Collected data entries
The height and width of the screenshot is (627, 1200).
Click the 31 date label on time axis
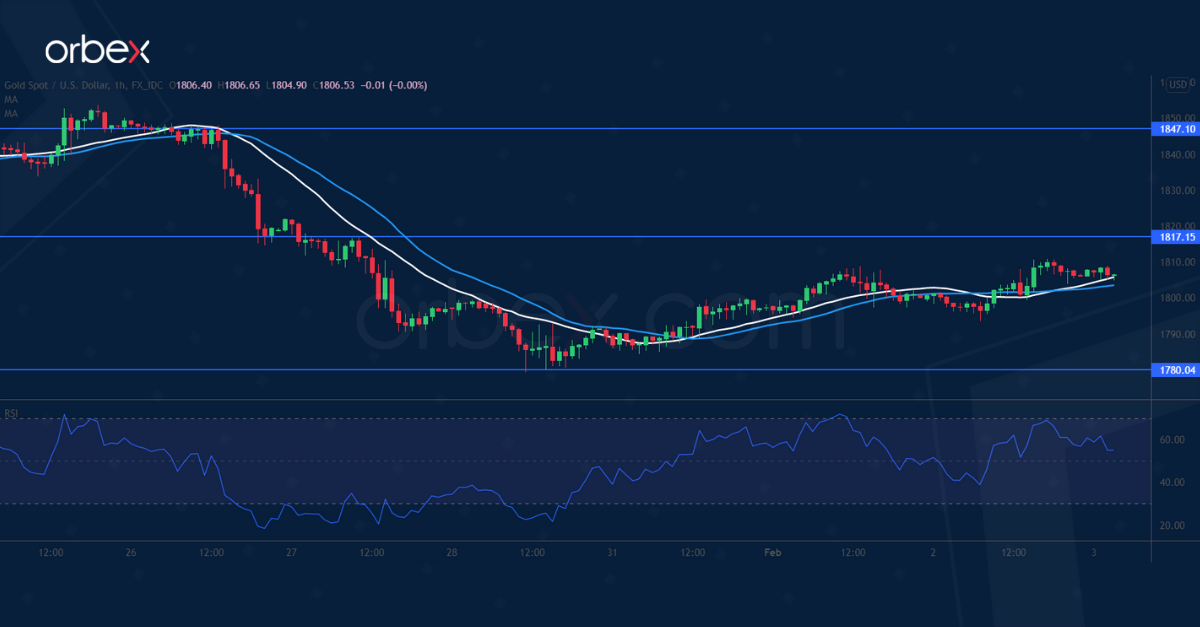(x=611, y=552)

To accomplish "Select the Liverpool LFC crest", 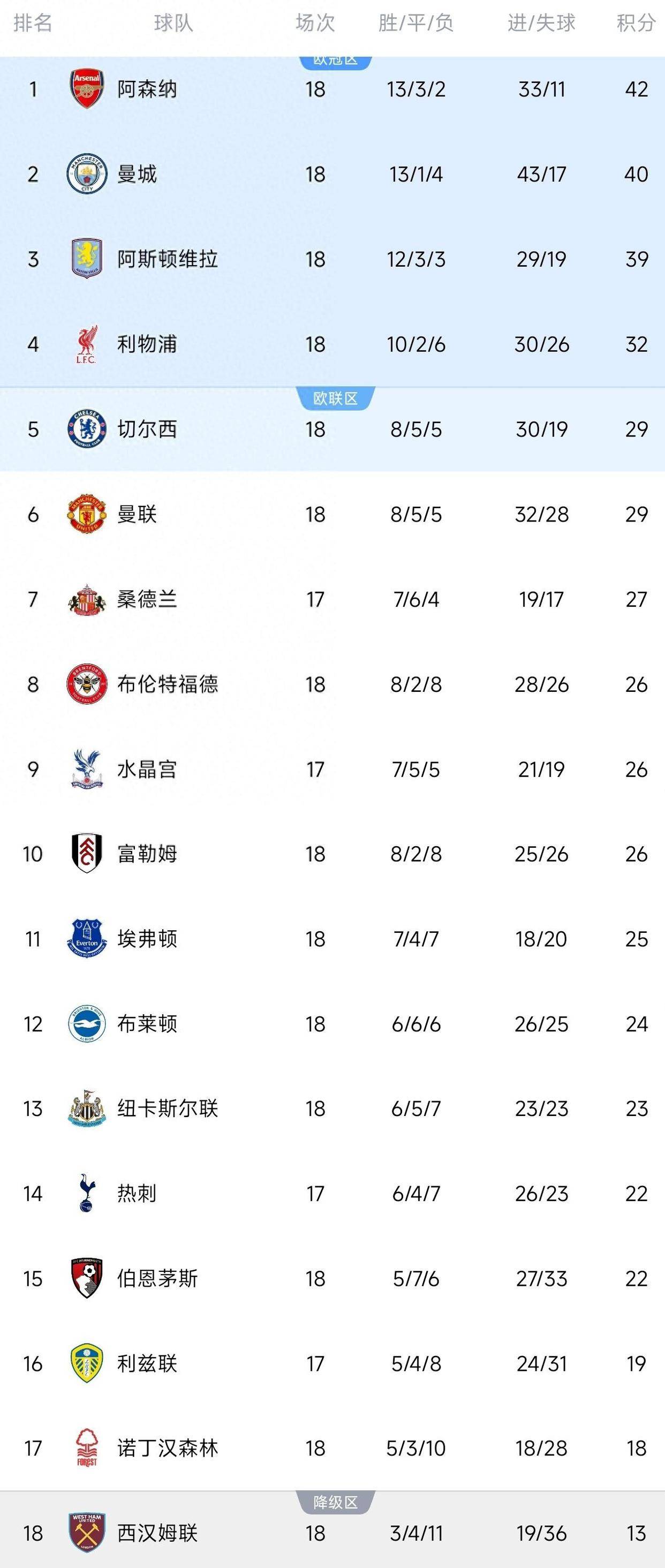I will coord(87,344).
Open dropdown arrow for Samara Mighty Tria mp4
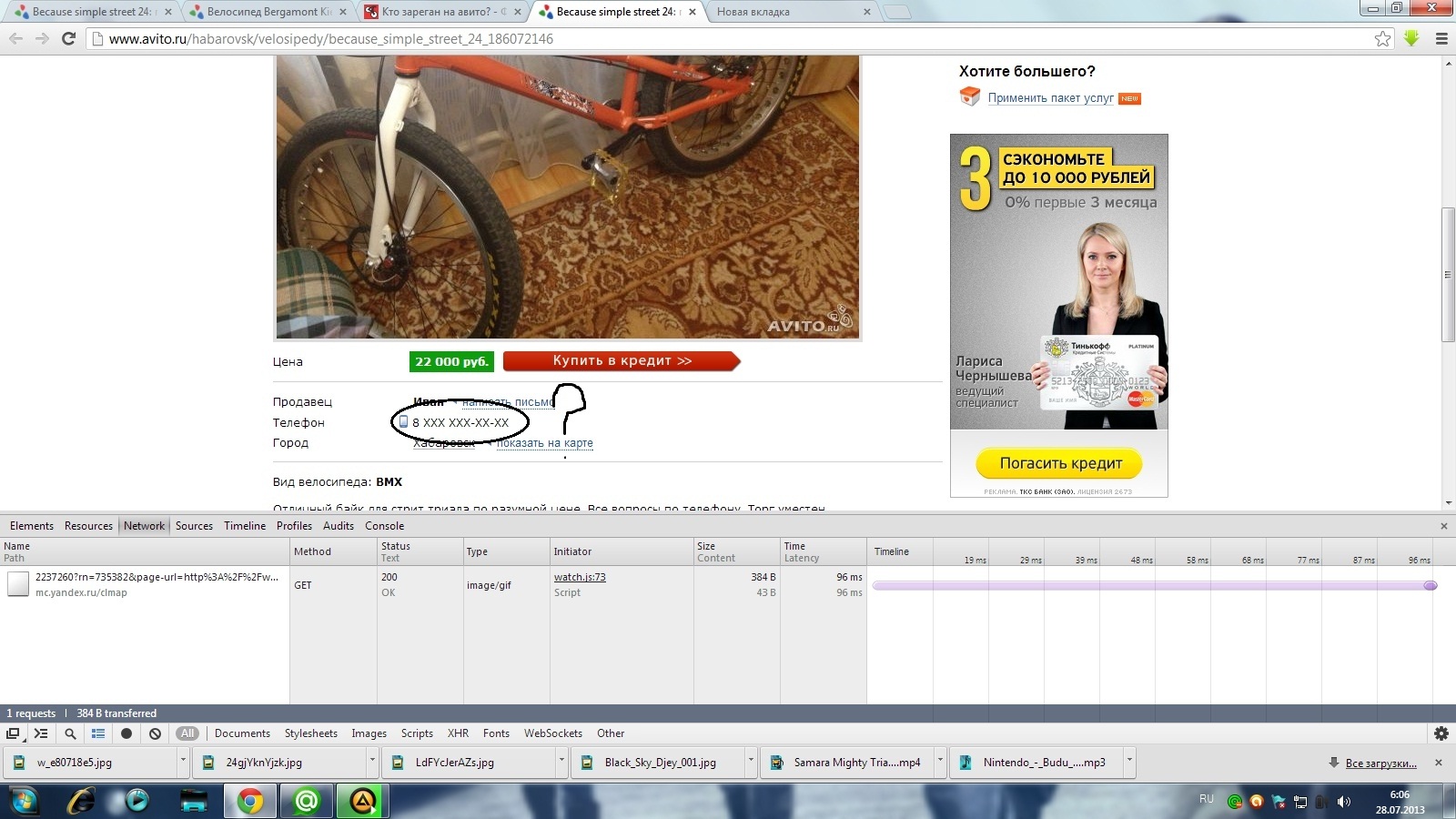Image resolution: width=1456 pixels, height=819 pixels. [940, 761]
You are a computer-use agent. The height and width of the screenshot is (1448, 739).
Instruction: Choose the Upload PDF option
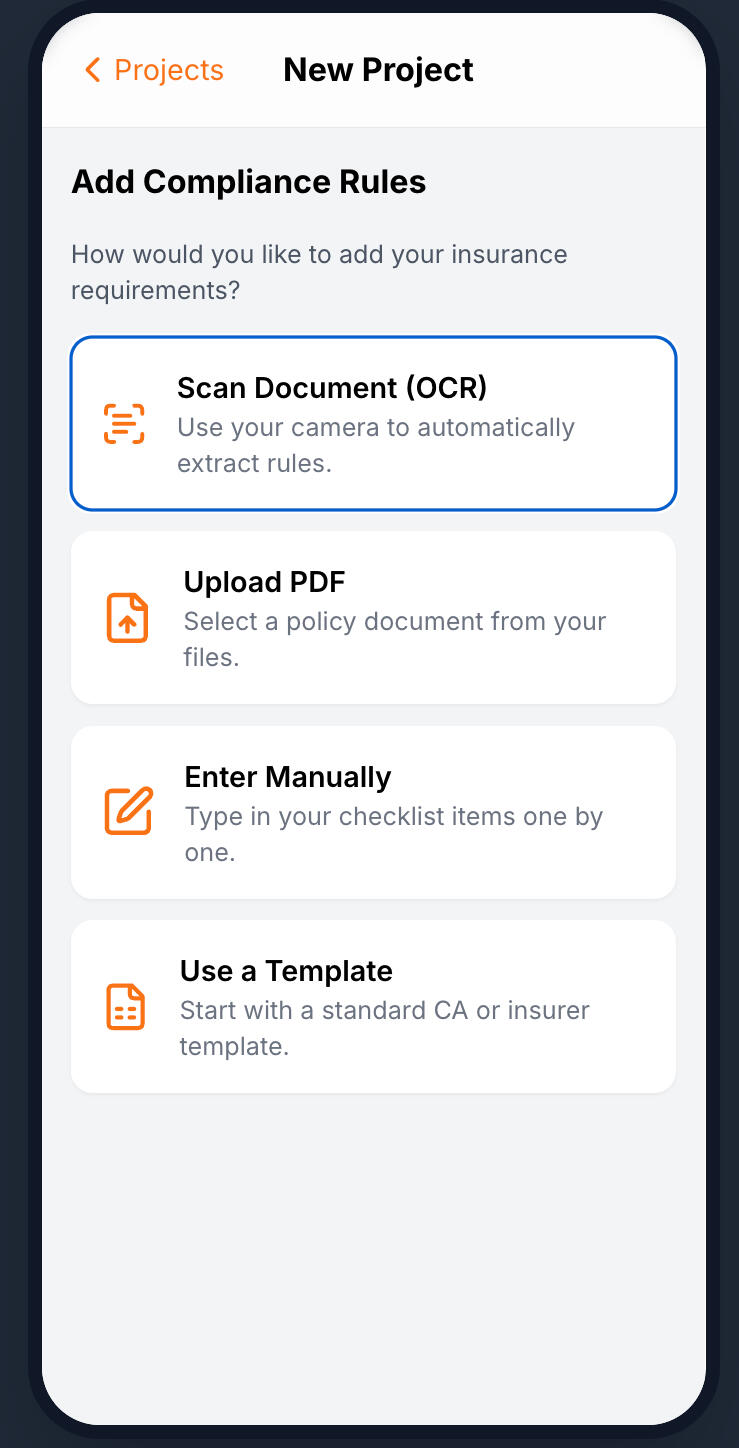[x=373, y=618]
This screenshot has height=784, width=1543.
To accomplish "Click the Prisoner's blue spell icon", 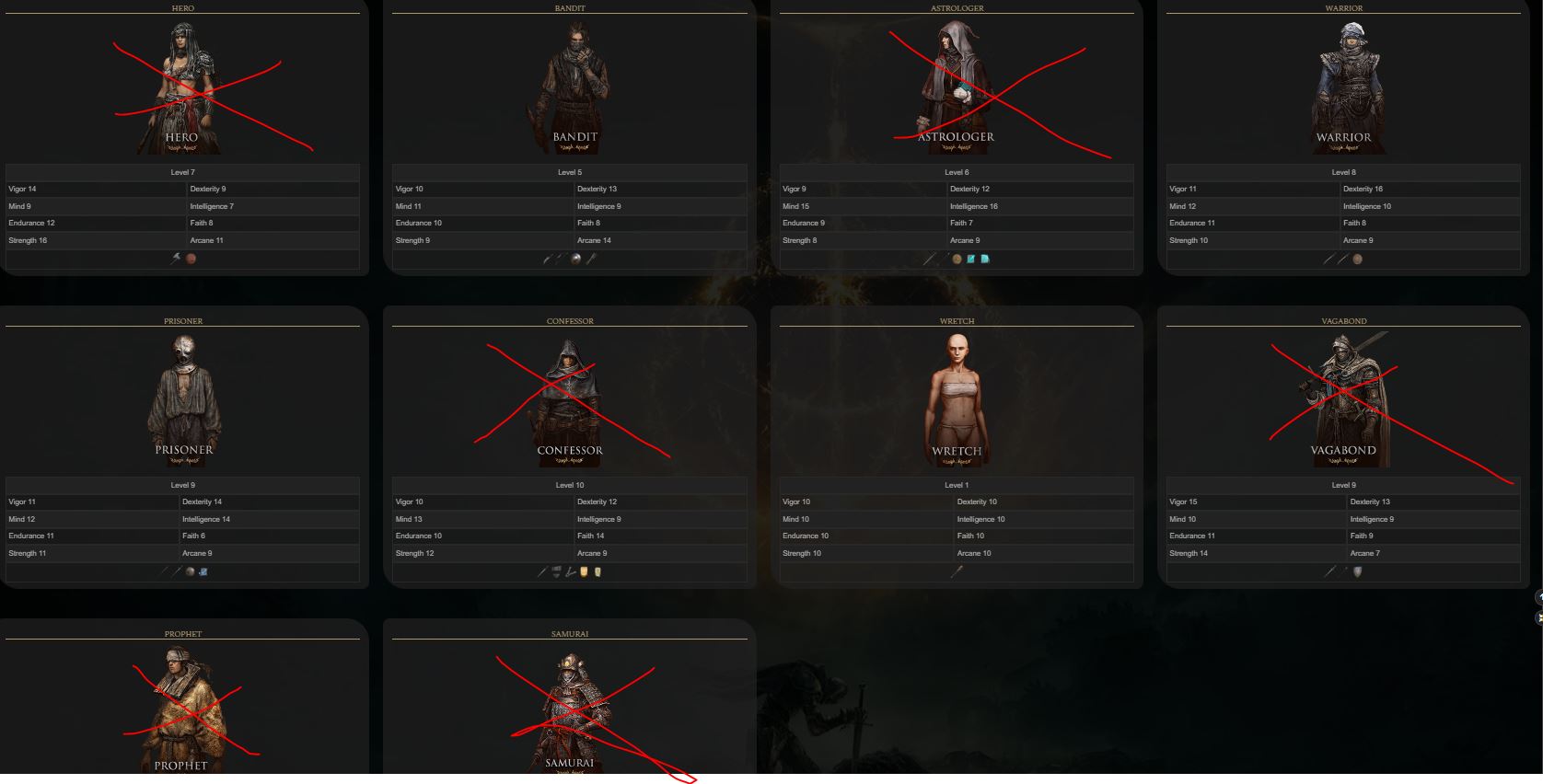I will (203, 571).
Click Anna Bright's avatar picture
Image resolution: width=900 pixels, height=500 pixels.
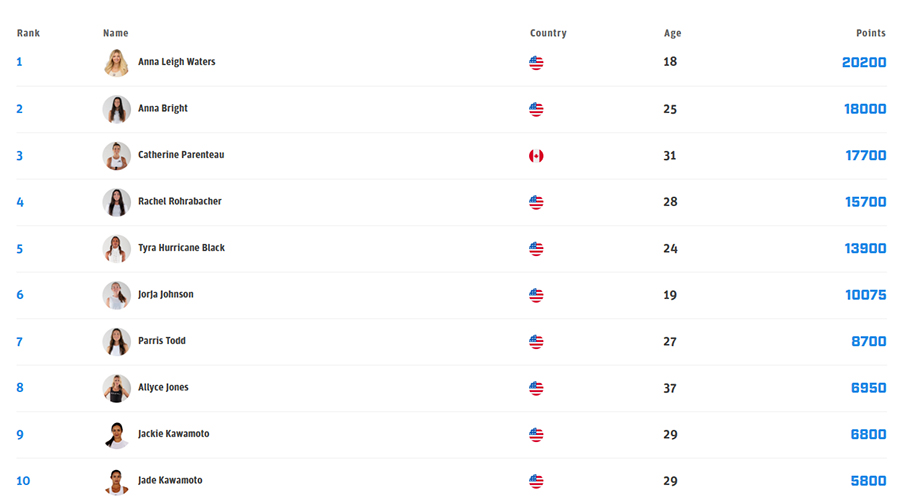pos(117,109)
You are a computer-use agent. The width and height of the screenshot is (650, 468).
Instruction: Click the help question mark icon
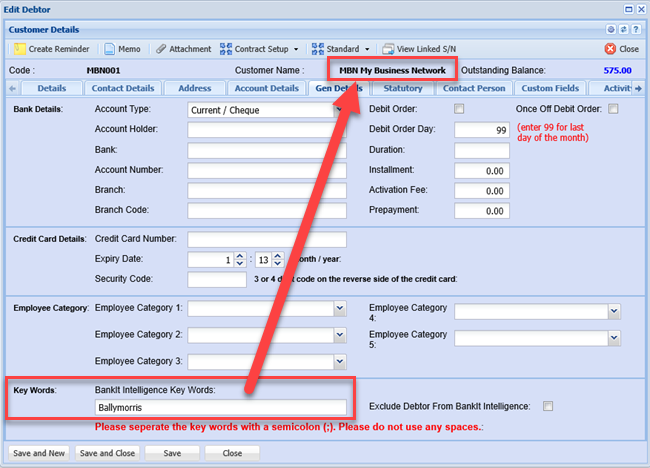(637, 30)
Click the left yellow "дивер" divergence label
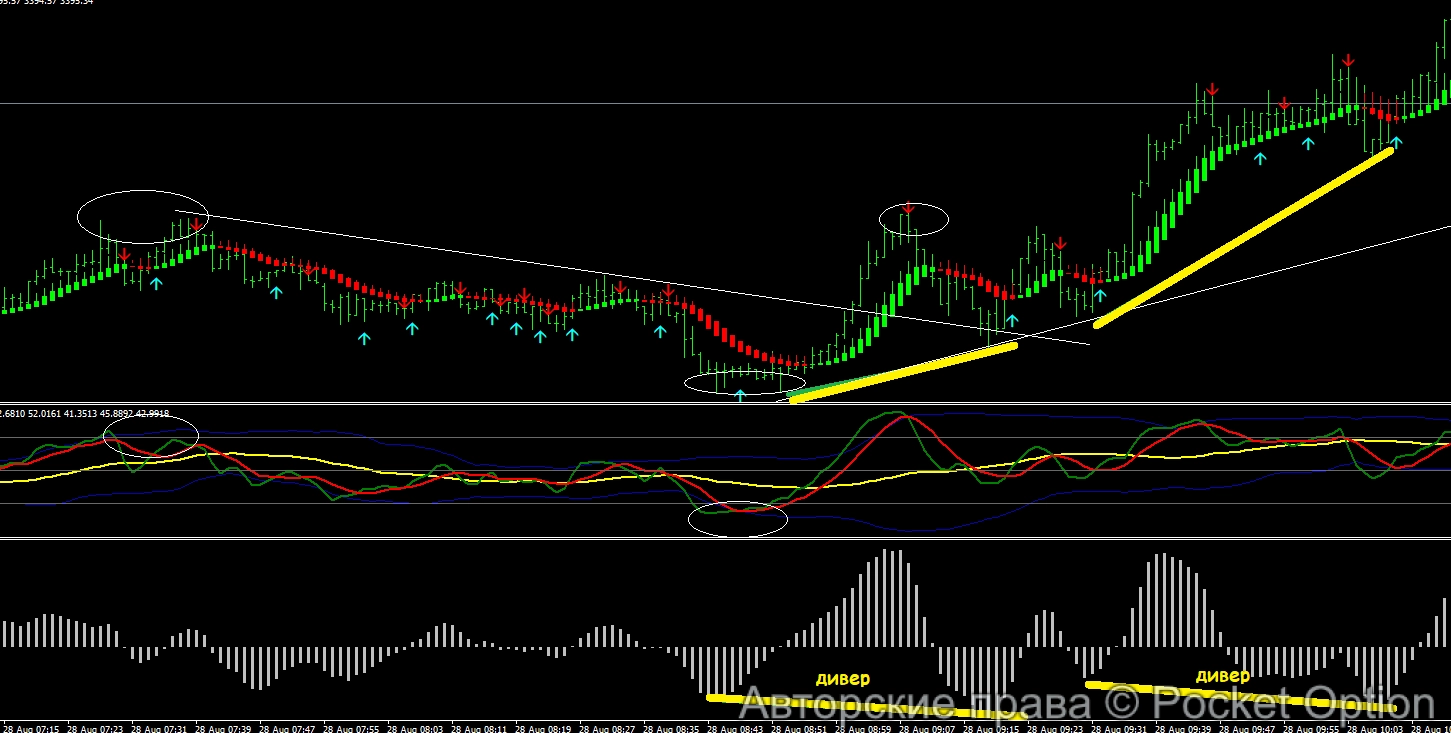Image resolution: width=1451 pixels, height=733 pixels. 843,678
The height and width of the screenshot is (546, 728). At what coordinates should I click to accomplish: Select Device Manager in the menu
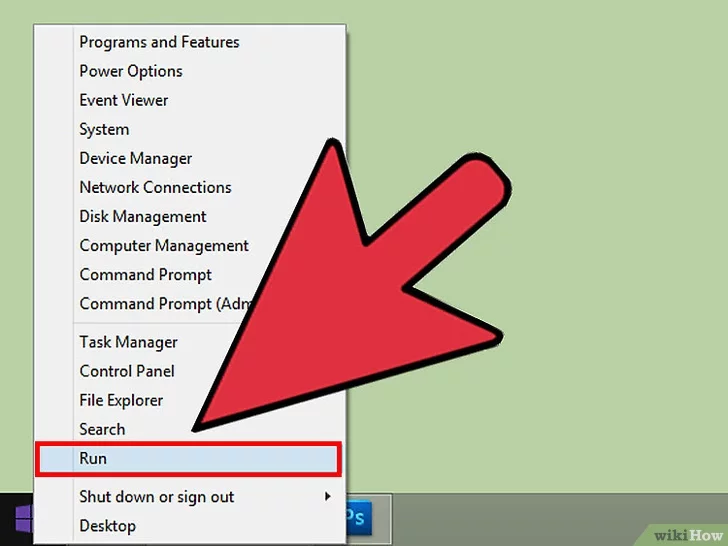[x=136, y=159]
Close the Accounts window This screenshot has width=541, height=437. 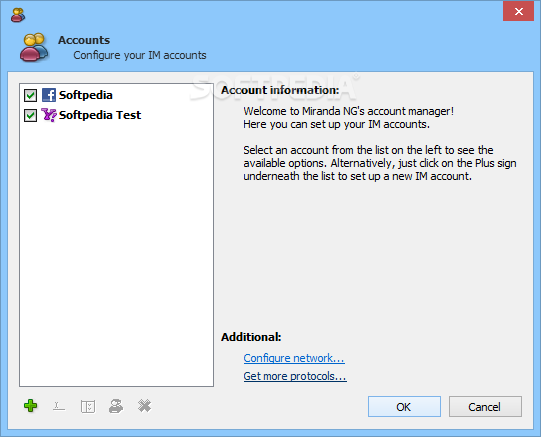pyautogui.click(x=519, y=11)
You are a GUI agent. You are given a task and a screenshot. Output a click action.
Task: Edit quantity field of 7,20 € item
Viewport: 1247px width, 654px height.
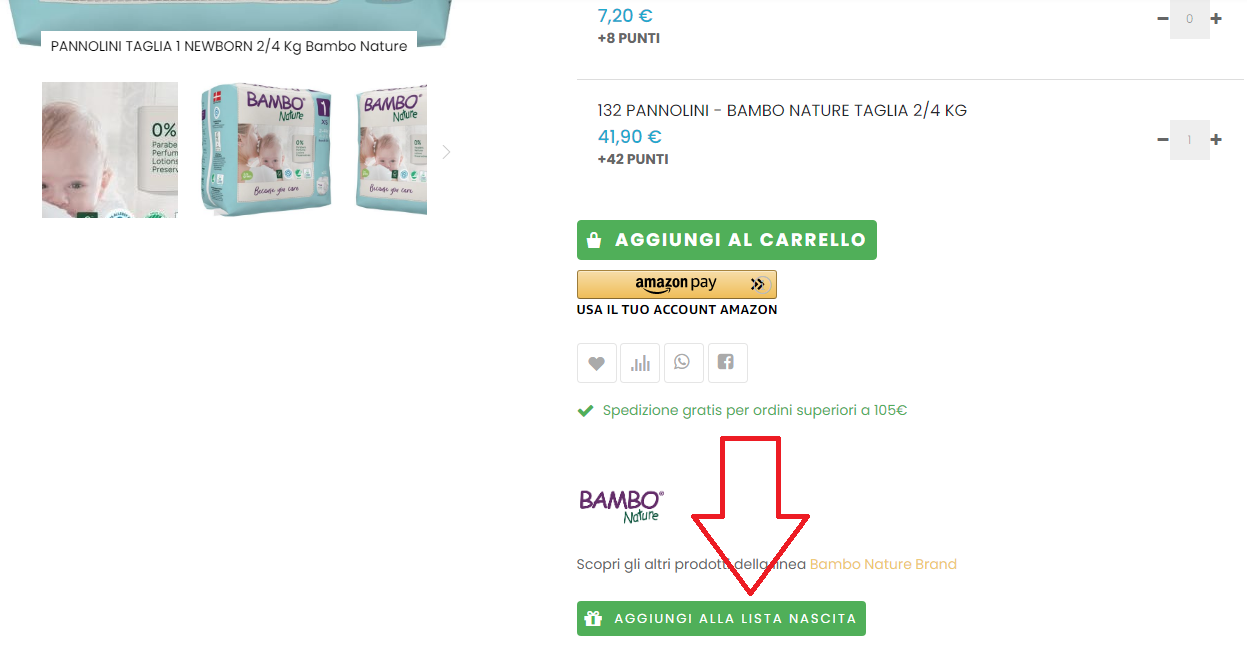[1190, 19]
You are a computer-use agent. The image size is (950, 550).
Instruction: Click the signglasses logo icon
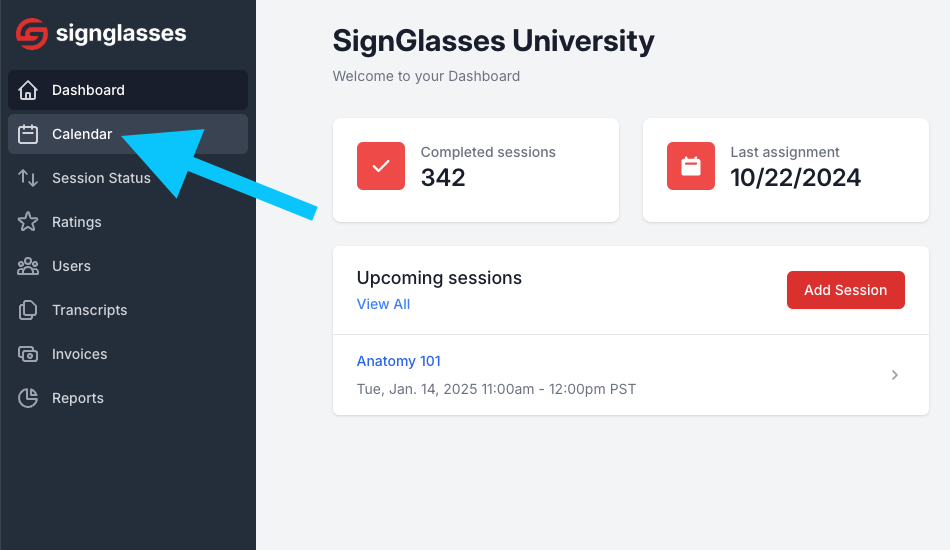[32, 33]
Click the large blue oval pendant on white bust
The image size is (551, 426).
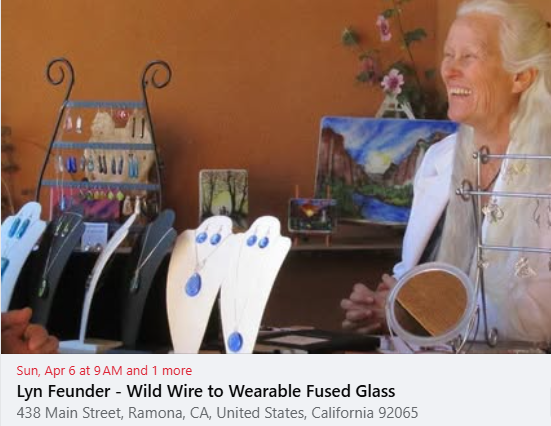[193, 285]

• _Assignment_
Search the records for the word "computer". Copy each line where it appears.

• _Solution for this task_
You are a computer-use agent. The height and width of the screenshot is (1448, 739).
You are a computer-use agent. The width and height of the screenshot is (650, 468).
You are a computer-use agent. The image size is (950, 550).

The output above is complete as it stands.